** DESCRIPTION OF THE TASK **
Filter the listing below, keeping every line that holds "screenshot".

** DATA **

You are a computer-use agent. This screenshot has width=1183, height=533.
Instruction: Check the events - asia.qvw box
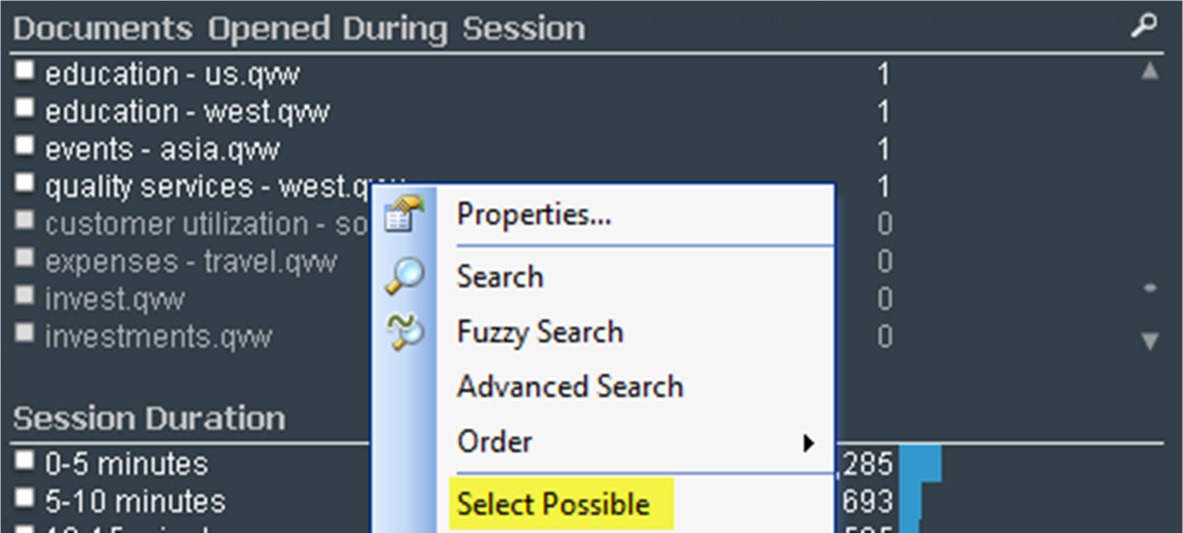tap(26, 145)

==

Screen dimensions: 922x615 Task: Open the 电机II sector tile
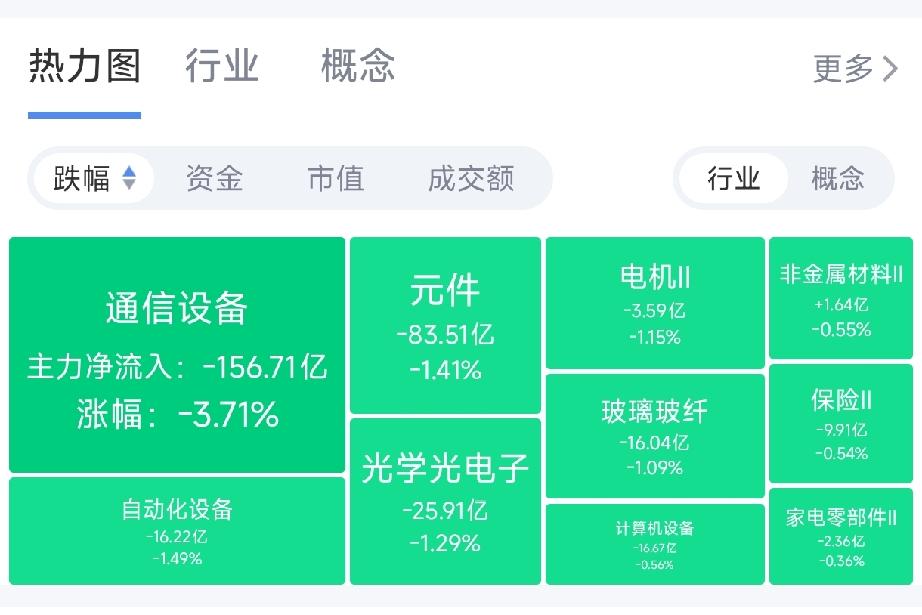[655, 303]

---

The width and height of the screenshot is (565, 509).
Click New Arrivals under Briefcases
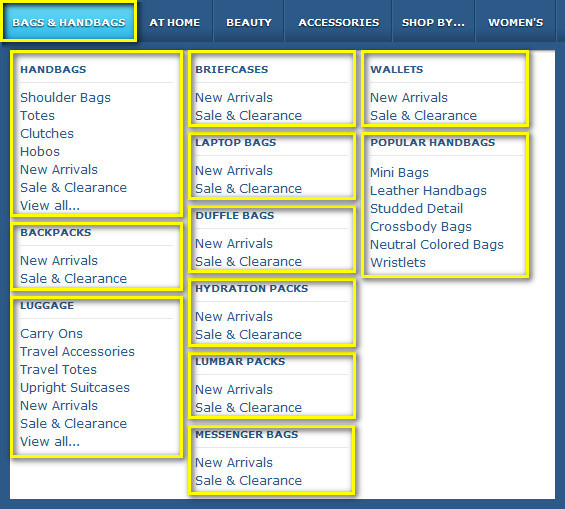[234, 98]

** REPLY **
You are a computer-use agent. This screenshot has width=1183, height=533.
The width and height of the screenshot is (565, 509).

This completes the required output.